Opinion
2002-04341.
April 11, 2006.
Appeal by the defendant from a judgment of the County Court, Orange County (DeRosa, J.), rendered April 24, 2002, convicting him of disorderly conduct and assault in the second degree (two counts), upon a jury verdict, and imposing sentence.
H. Scott Ziemelis, Goshen, N.Y., for appellant.
Francis D. Phillips II, District Attorney, Goshen, N.Y. (Caherine A. Walsh and David R. Huey of counsel), for respondent.
Before: Miller, J.P., Ritter, Spolzino and Dillon, JJ., concur.
Ordered that the judgment is affirmed.
The defendant's contention that the evidence was legally insufficient to establish his guilt of assault in the second degree is unpreserved for appellate review ( see CPL 470.05; People v. Gray, 86 NY2d 10; People v. Gillette, 8 AD3d 496). In any event, viewing the evidence in the light most favorable to the prosecution ( see People v. Contes, 60 NY2d 620), we find that it was legally sufficient to establish the defendant's guilt beyond a reasonable doubt ( see People v. West, 233 AD2d 277; People v. Rodriguez, 179 AD2d 554).
The County Court did not err in denying the defendant's request pursuant to Civil Rights Law § 50-a for access to the personnel files of police officers who testified against him at trial ( see People v. Gissendanner, 48 NY2d 543).

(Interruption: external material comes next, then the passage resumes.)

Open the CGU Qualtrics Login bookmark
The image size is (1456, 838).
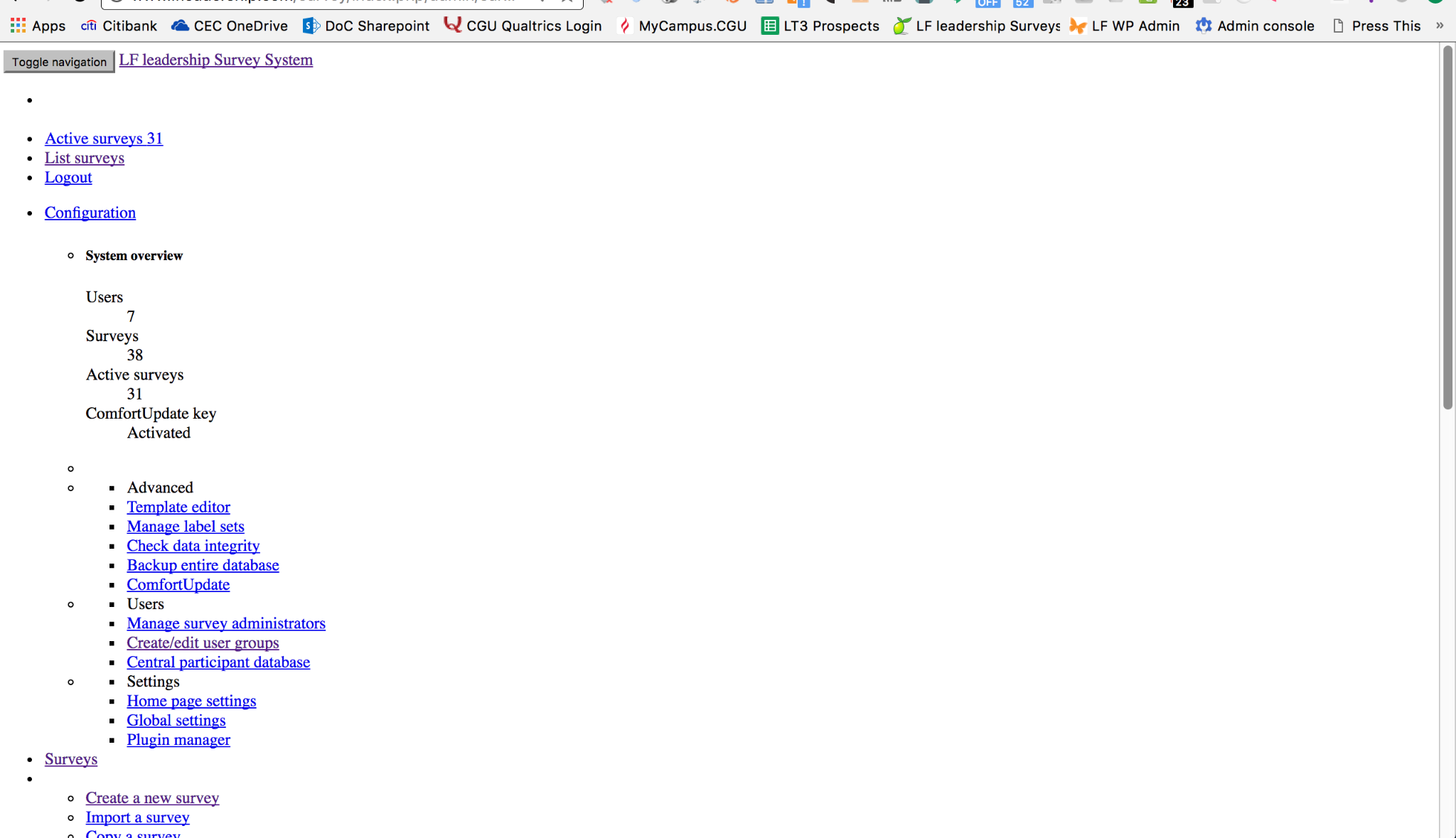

The defendant failed to make the required "clear showing of facts sufficient to warrant the judge to request records for review" (Civil Rights Law § 50-a; see People v. Gissendanner, supra; Lawrence v. City of New York, 118 AD2d 758).
The defendant's contention that the jury verdict was repugnant is unpreserved for appellate review and, in any event, is without merit ( see People v. Satloff, 56 NY2d 745; People v. Graham, 307 AD2d 935).
The defendant's remaining contention is without merit.